Uma cobra píton-reticulada, com 4,5 metros de comprimento, se tornou um marco no tratamento de câncer em répteis. Residente do zoológico de Chester, na Inglaterra, a serpente chamada Jodie Foster é o primeiro caso conhecido da espécie a ser curado por meio da eletroquimioterapia, técnica até então raramente aplicada fora do contexto humano. O tratamento foi realizado em outubro de 2025, mas a Universidade de Liverpool anunciou os resultados somente na última sexta-feira, dia 21.
Em exames recentes, não foram encontrados vestígios da doença na cobra. O nome da serpente, apesar de remeter à famosa atriz, deriva das iniciais "JF" no registro de nascimento, que significa "juvenile female", conforme divulgado pela Smithsonian Magazine. Jodie Foster vive no Zoológico do Norte da Inglaterra há quase duas décadas e é considerada uma celebridade local.
A doença se manifestou há aproximadamente dois anos, quando a cobra começou a apresentar movimentos mais lentos e diminuiu a ingestão de alimentos. Diante desse comportamento, os cuidadores decidiram realizar exames, que confirmaram um tumor maligno na mandíbula.
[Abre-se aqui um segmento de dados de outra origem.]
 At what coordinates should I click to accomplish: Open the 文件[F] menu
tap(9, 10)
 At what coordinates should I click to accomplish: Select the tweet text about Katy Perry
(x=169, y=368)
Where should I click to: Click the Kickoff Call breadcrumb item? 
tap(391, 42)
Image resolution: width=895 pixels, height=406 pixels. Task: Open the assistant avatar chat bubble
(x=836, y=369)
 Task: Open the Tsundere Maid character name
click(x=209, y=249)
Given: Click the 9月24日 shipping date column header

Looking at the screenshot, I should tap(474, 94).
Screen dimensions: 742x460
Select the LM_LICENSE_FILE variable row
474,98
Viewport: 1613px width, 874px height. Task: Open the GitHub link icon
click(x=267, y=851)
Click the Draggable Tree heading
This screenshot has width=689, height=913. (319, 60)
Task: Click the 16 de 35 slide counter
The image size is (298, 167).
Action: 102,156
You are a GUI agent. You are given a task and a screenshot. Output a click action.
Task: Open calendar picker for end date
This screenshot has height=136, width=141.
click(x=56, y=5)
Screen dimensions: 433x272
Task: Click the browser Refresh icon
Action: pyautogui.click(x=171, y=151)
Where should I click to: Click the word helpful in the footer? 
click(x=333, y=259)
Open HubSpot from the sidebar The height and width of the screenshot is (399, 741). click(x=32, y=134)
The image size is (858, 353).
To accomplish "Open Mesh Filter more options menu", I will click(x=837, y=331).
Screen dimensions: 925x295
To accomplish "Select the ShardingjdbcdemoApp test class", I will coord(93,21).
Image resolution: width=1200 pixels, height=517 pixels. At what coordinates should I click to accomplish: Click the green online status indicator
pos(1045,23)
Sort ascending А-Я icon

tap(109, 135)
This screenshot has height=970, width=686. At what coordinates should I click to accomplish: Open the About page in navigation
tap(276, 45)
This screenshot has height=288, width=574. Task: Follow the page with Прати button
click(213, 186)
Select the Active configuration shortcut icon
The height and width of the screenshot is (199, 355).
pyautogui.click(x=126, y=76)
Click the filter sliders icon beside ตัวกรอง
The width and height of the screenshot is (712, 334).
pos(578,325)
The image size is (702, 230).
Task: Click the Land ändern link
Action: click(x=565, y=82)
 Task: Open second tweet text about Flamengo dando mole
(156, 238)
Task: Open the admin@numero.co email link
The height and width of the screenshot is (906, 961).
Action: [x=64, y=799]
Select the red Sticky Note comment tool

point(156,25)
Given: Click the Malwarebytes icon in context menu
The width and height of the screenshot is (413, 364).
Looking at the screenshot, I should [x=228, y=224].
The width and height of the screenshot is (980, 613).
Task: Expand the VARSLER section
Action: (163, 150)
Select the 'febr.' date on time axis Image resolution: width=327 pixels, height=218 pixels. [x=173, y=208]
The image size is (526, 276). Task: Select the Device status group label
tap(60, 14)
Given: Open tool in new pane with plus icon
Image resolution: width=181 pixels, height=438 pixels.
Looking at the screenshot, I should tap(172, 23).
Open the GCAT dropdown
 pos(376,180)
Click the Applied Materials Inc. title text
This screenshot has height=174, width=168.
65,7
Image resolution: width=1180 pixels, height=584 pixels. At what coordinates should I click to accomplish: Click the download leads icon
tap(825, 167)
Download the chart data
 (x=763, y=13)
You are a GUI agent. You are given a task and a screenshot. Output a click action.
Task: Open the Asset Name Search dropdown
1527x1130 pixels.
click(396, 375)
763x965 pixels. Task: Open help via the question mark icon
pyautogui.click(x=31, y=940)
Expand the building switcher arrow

Após uma cirurgia para remoção do nódulo, a saúde da serpente apresentou uma melhora temporária.
No entanto, cerca de um ano depois, o inchaço retornou no mesmo local, complicando novamente a alimentação e colocando a vida do réptil em risco. Diante da reincidência do problema, a equipe veterinária concluiu que uma nova cirurgia não seria suficiente e decidiu mudar a abordagem do tratamento.
Realizar uma cirurgia em um animal de grande porte como a píton-reticulada exige uma estrutura adequada. Essa espécie, a maior cobra do mundo, pode atingir até 7,5 metros de comprimento e pesar até 150 quilos. A serpente Jodie Foster, com seus 4,5 metros e 50 quilos, necessitou de uma mesa cirúrgica adaptada. Para isso, duas mesas foram unidas, criando uma base semelhante a uma cama de casal. Após ser sedada em seu recinto, a cobra foi transportada para o centro veterinário.
A anestesia durou cerca de 90 minutos, e como os répteis não conseguem regular a temperatura corporal, foram utilizados cobertores térmicos e ar quente para mantê-la aquecida durante o procedimento. Durante a cirurgia, os veterinários removeram parte da mandíbula da cobra e aplicaram um quimioterápico no tecido restante. Em seguida, a serpente passou pela eletroquimioterapia, onde eletrodos de metal foram utilizados para disparar pulsos elétricos que rompem as células cancerígenas, aumentando a absorção do medicamento.